Apply the color the same way as the bleach: midshaft, then ends, then new growth. After removing the color, have her avoid washing again for a few days. Buy some red pillow cases and color enhancing shampoo. Be ready to repeat every 3-4 weeks until she gets bored and chops it all off and asks for a spikey purple fauxhawk! haha

And lastly, forget everything I just said and find an experienced professional to do it for you.


----------



## dsb76 (Dec 19, 2008)

I dyed my hair all the time when I was a teenager. Some general tips - if you are using a bright color veg based dye (like Manic Panic - though I don't know if they still make that one as it was 20 years ago) you need to bleach or strip the hair first. That process is damaging (though I don't remember it burning too much - but a little where it touches the scalp). If you don't the dye will only take a little and add a little tint - which may be fine for the first time and add some red omph to brown hair but probably not much more. You may want to only do a section or a stripe in the front rather then the whole head if you are going for crazy colors - that way she can experiment for a bit and if she hates it she doesn't have a whole head of bleached out hair with dark roots to deal with. Most of the bright colors are temporary/semiperm and begin to fade after a week or two depending on the amt of washing so also be prepared to deal with faded hair - some reds turn orangy or pink or peachy in color as they fade. Of course the newer dyes may be different so I may be out of the loop now that I'm in my 30s.


----------



## whatsnextmom (Apr 2, 2010)

Make sure it's a "natural" shade of red as many schools have policy against anything that might be considered an unnatural shade of hair. No advice on dying. Yikes about bleaching first. I would go to a professional at least the first time because that could do some real damage.


----------



## karne (Jul 6, 2005)

Be sure about the red. Some of them fade to a pretty yucky orange. Has she thought about starting more slowly, with manic panic highlights-semi perm.? She could live with some color, even red, for a month before it washes out, and see if it works for her, although highlights or even big chunks are different from all over color.

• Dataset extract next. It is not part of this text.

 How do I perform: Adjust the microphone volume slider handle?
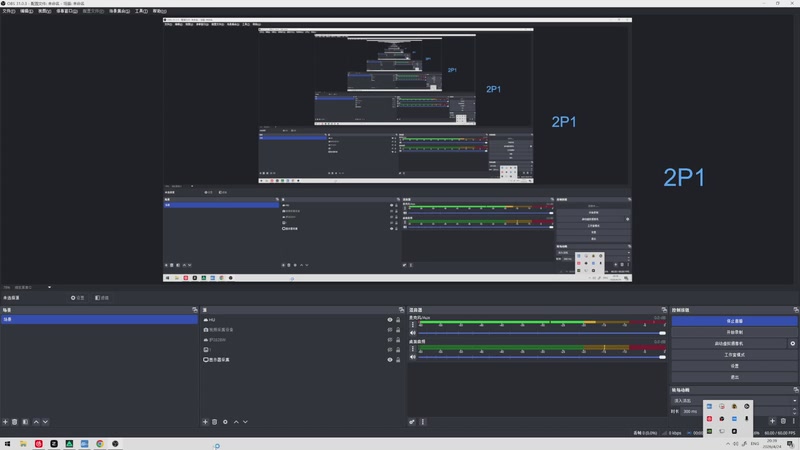(662, 333)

Some of dd's friends have done red or bright pink on either sides of their faces-it looks cool, but the fade is not attractive, so they end up re-coloring a lot.

My dd is currently working her way through a variety of colors-but the spray on and wash out kind. She just wants to play and not commit. However, she loves her sun streaks and wants highlights. If we seriously go down that road, we'll be off to a good hair salon. I have promised this, and I'll follow through. We've seen a bunch of kids w/DIY haircolor that is just not working. I don't want dd to do her own hair.


----------



## Linda on the move (Jun 15, 2005)

go to a pro

because there's a really, really good chance that if you don't, you will have to go to a pro to fix it and that's going to cost a lost more money and still not have the result she wants.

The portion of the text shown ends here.